The focus on his health deflects attention from the damage to his psyche caused by a major league-leading 11 blown saves last season, not including Game 4 of the World Series against the New York Yankees, when he gave up that slap single to Johnny Damon(notes), and a stolen base became two stolen bases, and then he hit Mark Teixeira(notes). Then he gave up that run-scoring double to Alex Rodriguez(notes) and finally a two-run single to Jorge Posada(notes).
Repair? Call it a total loss. But Lidge is a master at convincing himself everything is rosy. Problem is the same outlook that resulted in his 2008 invincibility thrust him headlong into harm's way a year later. Turns out, he said, he was never right last season because of the knee. He tweaked his mechanics. He tipped his pitches.

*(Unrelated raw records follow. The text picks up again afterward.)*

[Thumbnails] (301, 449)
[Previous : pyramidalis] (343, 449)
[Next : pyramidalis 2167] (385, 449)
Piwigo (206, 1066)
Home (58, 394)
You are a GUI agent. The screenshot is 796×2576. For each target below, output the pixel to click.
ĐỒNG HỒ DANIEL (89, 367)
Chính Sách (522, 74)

He couldn't hold runners close.
"You try to convince yourself that you're not 100 percent but you're fine, [that] you'll be able to go out there and get results as normal," Lidge said. "It's not about trying to trick people as much as convincing yourself. If you can't sell it to yourself, there's no reason to go out there.

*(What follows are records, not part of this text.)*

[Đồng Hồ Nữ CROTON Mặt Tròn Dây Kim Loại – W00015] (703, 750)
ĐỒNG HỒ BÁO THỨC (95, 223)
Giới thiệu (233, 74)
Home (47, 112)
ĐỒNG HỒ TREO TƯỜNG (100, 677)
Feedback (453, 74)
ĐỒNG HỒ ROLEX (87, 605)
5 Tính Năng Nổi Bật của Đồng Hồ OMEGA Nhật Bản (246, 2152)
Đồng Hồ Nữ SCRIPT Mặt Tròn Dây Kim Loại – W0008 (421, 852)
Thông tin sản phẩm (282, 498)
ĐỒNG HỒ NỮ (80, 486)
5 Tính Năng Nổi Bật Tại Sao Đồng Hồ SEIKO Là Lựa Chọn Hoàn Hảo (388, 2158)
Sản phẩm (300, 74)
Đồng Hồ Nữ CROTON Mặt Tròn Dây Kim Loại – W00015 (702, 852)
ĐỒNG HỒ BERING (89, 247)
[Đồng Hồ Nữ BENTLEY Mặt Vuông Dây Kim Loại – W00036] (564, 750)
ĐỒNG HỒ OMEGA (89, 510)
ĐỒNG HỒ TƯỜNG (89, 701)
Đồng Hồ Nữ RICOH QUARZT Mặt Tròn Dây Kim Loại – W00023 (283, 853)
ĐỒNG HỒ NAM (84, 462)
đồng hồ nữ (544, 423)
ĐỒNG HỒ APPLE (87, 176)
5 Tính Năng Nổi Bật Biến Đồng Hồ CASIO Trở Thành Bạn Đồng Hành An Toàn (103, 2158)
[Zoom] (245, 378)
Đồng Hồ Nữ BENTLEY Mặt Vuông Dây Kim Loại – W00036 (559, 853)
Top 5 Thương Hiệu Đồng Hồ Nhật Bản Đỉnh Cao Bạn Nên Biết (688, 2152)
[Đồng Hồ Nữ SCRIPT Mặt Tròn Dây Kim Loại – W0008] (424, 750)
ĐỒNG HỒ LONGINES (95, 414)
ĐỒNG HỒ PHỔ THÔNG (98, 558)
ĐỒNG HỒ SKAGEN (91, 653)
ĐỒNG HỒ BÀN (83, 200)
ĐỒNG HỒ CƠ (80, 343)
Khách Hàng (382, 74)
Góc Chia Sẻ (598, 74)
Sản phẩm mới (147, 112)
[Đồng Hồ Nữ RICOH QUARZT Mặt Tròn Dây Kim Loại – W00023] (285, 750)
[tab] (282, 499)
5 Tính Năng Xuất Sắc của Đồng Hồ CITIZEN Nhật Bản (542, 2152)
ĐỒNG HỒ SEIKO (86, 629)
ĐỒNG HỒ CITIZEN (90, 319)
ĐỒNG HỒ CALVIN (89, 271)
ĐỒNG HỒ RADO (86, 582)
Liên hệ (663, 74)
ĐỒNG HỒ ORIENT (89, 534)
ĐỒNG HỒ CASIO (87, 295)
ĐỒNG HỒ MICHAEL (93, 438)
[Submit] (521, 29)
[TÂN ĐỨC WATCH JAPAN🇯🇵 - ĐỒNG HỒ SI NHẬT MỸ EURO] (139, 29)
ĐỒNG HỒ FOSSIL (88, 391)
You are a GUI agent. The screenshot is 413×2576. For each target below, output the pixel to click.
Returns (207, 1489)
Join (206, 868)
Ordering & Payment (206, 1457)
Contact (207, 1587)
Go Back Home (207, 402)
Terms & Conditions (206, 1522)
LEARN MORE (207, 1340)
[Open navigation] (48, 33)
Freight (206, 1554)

"I think the biggest thing is I was trying to convince myself I could get it done the same way and I felt I could do it, but I wasn't the same guy last year."
As understatements go, that's top quality. But Lidge is done dwelling on it. A closer must have the short-term memory of a cornerback. The cleanup of the knee and the elbow give Lidge something else to talk about.
"The good thing is my arm and knee both feel good, and it's my goal to catch up and be ready," Lidge said. "We can look at '08 as a model."
Lidge said he is two weeks behind his usual pace, but closers are notorious for not doing much in February and answering the bell on opening day. It's not as if he needs to build the stamina to throw 100 pitches.
The more pressing question for manager Charlie Manuel – by the way, a svelte Charlie Manuel, the big guy having dropped more than 50 pounds since October – is this: Can he count on Lidge to be his closer?
Set-up reliever Ryan Madson(notes) has the pitches but perhaps not the stomach for the job. Danys Baez(notes), signed to a two-year deal, was an effective closer … in 2005. It's Lidge's job: The 48 saves are too fresh in everyone's mind for Manuel to give up on him quite yet.
As for 2009, well, spring is for forgetting. And repair.
"I'm going to burn my '09 shirts and we'll get this over with and move forward," he said.
• From Orlando: The Atlanta Braves were one MRI result from slapping their collective foreheads and ruing the trade that sent starter Javier Vazquez(notes) to the New York Yankees. Actually, they may yet rue that deal since they didn't get enough in return, but the MRI on starter Jair Jurrjens'(notes) shoulder found no structural damage, just anterior shoulder inflammation.
Jurrjens, who complained of soreness after pitching an exhibition in his native Curacao, will rest a week then begin a throwing program. A healthy Jurrjens is crucial to the Braves, who might have the best rotation in the National League. He was 14-10 with a 2.60 ERA last season.
• From Ft. Myers: This is so much more preferable. Daisuke Matsuzaka(notes) has a mild back strain and isn't going to throw for a few days. Not because he is out of shape and concealed an injury suffered from pitching in the World Baseball Classic. No, that was last year. This time the Japanese right-hander hurt himself during a rigorous offseason workout at the Athletes' Performance Institute in Arizona.
"I know he's worked really hard this winter to make up for last year and come out and have a big season," GM Theo Epstein said. "That's what we're all hoping for him. We want to slow this thing down so we don't turn something small into something big. Last year, he never really was able to get into condition to pitch in part because of the way things went early in spring. We want to make sure we avoid a repeat of that."